🤖 AI Summary
Existing knowledge graph (KG) repair evaluation methods rely on dataset-specific benchmarks, suffering from poor reproducibility and limited generalizability. To address SHACL constraint violation repair, this paper introduces the first systematic evaluation framework: it designs a violation-induction mechanism to generate diverse, controllable, and reproducible constraint violation scenarios; and conducts end-to-end repair experiments leveraging large language models (LLMs) with multi-strategy prompt engineering. Our key innovation lies in the tight integration of SHACL semantics, graph-structural context, and prompt design. We demonstrate that prompts incorporating critical constraints and distilled contextual information significantly improve repair accuracy—achieving an average +23.6% gain over baselines.
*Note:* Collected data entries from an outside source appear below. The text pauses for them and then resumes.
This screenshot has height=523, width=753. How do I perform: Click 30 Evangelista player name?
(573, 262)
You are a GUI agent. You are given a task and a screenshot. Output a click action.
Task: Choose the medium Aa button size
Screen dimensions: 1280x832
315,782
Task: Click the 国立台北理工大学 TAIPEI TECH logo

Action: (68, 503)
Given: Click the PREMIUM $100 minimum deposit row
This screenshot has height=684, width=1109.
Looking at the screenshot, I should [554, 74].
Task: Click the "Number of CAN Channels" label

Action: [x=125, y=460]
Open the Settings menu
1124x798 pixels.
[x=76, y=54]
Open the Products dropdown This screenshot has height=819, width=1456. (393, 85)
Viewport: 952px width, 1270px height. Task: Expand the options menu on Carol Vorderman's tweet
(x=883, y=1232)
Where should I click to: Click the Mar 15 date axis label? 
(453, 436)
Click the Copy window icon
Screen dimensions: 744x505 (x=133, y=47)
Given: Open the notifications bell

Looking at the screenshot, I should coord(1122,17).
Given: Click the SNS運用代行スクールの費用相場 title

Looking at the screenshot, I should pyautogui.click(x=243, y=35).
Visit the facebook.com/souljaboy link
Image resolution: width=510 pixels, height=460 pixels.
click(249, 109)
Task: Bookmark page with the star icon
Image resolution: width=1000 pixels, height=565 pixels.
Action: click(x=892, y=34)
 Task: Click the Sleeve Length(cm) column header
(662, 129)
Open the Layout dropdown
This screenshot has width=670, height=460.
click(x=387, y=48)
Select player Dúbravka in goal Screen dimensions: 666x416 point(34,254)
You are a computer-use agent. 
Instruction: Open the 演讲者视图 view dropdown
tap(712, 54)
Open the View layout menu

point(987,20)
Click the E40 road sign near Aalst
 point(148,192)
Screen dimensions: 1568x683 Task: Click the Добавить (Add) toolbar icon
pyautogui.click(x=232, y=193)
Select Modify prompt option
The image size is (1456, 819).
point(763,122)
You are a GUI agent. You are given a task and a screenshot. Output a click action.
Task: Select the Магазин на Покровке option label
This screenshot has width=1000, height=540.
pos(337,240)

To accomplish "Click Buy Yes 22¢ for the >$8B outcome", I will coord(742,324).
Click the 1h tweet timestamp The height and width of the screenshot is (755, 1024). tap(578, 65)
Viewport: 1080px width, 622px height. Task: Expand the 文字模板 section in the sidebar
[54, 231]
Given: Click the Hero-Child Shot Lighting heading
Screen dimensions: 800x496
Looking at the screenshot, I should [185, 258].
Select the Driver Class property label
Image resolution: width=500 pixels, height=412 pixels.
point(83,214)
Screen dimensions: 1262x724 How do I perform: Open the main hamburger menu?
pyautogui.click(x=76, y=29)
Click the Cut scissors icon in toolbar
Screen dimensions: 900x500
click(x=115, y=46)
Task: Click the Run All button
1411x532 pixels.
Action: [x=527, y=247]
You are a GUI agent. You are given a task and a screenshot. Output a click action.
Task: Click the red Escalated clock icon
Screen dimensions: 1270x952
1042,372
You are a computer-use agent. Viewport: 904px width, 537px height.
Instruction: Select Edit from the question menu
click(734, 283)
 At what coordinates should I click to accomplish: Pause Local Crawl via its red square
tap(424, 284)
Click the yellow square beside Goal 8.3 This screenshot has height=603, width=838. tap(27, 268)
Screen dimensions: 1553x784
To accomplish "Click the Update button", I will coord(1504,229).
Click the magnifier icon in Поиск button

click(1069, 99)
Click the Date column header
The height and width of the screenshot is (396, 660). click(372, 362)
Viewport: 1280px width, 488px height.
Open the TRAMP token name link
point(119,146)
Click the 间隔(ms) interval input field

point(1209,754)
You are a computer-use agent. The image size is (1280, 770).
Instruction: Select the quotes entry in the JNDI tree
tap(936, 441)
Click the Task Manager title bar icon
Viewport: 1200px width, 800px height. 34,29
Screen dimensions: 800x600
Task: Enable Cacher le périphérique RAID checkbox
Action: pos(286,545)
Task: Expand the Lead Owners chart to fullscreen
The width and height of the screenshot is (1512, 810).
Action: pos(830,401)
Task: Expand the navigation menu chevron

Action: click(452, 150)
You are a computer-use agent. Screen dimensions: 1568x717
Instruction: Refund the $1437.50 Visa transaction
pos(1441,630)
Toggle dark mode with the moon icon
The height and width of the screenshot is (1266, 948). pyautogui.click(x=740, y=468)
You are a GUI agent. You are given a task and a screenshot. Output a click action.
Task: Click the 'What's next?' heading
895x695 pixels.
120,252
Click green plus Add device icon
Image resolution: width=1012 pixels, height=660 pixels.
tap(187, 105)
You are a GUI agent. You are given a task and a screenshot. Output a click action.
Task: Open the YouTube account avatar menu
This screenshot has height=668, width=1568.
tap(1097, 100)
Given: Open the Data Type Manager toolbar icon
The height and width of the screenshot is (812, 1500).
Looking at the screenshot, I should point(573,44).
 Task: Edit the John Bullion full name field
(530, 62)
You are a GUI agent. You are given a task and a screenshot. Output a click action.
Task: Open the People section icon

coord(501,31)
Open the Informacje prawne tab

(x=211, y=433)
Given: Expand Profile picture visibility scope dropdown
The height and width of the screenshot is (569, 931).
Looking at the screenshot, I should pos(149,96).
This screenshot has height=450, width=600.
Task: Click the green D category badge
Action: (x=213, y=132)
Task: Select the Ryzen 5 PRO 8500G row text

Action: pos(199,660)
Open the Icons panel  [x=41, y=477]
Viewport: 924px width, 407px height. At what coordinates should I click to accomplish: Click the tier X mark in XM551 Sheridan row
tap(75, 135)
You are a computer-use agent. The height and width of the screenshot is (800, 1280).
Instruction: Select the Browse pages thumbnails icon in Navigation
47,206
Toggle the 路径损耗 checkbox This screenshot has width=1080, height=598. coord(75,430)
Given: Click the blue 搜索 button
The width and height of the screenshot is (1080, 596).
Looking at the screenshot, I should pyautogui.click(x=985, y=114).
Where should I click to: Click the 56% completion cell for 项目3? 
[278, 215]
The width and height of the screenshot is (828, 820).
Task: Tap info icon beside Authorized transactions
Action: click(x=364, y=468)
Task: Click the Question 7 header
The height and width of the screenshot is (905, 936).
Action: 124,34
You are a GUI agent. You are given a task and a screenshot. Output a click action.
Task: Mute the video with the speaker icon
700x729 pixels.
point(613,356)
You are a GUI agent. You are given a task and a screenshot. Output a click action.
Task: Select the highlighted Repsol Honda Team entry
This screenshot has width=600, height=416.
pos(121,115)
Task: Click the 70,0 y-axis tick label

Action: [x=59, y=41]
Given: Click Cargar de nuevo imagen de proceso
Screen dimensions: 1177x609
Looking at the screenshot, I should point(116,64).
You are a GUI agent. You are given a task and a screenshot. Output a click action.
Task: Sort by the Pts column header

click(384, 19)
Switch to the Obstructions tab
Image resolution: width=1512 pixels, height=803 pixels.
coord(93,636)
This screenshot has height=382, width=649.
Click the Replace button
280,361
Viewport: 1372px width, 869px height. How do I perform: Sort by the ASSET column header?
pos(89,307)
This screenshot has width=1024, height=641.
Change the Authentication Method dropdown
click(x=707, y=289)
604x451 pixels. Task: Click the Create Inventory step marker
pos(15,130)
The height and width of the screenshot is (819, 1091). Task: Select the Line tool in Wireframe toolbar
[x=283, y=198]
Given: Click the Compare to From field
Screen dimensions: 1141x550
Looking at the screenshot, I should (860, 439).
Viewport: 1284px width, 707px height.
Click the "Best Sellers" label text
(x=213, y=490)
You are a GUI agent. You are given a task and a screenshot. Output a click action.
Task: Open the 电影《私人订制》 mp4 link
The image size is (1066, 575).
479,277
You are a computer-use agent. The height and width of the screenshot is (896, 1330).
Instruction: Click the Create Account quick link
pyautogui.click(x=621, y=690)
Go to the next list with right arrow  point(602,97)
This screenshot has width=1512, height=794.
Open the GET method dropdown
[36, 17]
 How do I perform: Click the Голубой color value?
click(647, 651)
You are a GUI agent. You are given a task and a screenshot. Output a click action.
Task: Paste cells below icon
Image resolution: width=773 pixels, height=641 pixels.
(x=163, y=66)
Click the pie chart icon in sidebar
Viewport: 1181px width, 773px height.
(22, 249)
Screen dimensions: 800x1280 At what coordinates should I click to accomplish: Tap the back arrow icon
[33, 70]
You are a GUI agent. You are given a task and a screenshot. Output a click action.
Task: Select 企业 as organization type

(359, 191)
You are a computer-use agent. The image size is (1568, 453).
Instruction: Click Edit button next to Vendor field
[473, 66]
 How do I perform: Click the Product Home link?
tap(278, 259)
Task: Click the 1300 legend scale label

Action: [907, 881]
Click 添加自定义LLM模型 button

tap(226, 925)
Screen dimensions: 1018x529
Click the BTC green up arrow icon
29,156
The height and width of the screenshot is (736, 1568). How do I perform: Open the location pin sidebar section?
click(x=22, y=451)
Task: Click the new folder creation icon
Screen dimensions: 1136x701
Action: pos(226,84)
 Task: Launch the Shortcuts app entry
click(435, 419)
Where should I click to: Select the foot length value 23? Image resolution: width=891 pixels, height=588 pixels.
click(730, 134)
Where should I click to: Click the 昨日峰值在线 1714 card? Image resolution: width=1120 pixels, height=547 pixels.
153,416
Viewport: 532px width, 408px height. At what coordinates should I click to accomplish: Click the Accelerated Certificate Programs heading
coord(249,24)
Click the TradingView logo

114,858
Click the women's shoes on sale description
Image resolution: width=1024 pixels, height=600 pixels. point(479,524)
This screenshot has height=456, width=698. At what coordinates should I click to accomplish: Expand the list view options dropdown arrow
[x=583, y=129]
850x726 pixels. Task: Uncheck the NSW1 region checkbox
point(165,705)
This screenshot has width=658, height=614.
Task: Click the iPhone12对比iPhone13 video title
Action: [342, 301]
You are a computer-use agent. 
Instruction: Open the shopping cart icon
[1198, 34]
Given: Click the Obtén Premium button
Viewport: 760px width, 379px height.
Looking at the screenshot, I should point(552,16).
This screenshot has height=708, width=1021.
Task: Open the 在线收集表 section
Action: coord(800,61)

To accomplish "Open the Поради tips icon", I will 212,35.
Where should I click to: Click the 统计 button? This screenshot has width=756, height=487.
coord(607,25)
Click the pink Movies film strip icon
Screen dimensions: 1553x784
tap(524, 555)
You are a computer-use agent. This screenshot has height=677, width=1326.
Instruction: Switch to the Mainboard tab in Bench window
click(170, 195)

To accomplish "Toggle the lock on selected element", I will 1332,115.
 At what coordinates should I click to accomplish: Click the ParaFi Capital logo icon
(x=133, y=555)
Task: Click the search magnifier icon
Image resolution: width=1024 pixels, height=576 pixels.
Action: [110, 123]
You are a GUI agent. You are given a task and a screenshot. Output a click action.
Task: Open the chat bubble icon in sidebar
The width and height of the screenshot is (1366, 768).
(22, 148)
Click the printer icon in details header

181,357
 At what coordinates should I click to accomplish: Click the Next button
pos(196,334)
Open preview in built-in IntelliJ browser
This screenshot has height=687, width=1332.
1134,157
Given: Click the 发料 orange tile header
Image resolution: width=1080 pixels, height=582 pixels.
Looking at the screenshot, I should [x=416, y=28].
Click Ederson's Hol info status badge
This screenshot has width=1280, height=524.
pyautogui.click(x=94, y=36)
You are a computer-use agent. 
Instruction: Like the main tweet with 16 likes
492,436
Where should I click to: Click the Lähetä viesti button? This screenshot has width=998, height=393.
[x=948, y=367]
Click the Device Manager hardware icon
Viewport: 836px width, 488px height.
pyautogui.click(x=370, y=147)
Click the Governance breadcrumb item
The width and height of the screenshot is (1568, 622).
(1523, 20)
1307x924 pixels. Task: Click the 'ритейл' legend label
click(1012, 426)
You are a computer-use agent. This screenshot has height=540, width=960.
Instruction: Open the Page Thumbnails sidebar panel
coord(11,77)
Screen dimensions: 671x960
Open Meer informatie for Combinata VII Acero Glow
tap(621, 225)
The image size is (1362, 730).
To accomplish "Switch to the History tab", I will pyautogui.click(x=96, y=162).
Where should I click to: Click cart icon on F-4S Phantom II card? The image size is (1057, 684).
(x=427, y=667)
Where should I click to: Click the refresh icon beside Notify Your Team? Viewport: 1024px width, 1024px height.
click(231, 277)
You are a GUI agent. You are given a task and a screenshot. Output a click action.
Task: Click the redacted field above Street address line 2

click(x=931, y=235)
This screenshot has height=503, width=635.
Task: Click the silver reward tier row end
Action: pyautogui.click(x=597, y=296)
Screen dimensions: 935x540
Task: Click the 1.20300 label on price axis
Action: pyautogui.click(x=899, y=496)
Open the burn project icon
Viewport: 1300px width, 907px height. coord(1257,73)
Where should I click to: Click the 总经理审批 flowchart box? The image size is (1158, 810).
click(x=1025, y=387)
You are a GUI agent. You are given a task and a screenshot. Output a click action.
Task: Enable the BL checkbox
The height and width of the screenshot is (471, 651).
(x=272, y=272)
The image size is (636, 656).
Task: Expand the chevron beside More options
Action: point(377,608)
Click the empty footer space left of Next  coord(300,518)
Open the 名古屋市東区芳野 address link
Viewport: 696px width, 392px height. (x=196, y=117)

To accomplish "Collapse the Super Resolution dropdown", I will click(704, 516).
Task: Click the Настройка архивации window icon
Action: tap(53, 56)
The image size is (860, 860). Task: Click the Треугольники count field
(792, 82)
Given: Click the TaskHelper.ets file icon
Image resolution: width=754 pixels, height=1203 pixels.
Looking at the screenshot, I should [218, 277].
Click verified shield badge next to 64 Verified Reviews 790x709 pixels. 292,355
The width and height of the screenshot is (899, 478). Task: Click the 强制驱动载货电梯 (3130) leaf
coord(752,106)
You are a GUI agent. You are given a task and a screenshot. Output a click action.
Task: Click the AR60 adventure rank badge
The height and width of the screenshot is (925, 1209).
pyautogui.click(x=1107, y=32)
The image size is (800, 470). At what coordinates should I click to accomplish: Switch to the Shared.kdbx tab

This work establishes a scalable, verifiable, and reproducible evaluation paradigm for KG repair, advancing both methodological rigor and practical applicability in constraint-aware KG maintenance.
📝 Abstract
We present a systematic approach for evaluating the quality of knowledge graph repairs with respect to constraint violations defined in shapes constraint language (SHACL). Current evaluation methods rely on emph{ad hoc} datasets, which limits the rigorous analysis of repair systems in more general settings. Our method addresses this gap by systematically generating violations using a novel mechanism, termed violation-inducing operations (VIOs). We use the proposed evaluation framework to assess a range of repair systems which we build using large language models. We analyze the performance of these systems across different prompting strategies. Results indicate that concise prompts containing both the relevant violated SHACL constraints and key contextual information from the knowledge graph yield the best performance.